Instructions to follow → Go through the records below and tally the lines that include "computer". Answer with the number only.

Materials provided →
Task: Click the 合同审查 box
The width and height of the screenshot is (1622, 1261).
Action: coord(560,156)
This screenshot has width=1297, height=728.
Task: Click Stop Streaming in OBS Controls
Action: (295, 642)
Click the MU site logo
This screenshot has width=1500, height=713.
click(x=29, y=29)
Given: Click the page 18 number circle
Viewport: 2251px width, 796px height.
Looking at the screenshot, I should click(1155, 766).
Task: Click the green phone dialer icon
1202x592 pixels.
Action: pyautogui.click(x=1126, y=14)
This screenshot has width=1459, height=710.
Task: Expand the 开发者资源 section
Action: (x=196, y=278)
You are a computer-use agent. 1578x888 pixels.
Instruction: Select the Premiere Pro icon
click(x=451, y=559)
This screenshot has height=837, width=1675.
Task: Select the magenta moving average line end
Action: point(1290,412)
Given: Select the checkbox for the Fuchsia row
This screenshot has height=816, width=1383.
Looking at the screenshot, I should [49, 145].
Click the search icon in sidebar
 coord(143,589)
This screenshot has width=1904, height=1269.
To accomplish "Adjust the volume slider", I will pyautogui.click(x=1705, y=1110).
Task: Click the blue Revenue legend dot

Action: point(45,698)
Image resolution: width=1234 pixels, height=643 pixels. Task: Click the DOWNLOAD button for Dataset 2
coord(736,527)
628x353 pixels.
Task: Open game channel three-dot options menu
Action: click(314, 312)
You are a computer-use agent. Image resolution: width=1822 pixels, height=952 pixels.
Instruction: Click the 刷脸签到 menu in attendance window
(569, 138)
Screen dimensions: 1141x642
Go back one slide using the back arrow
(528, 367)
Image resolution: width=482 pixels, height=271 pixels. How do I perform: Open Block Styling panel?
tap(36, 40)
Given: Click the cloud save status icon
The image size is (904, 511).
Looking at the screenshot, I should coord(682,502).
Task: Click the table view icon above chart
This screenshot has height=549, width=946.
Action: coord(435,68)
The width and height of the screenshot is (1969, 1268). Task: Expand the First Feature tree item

Expected output → 2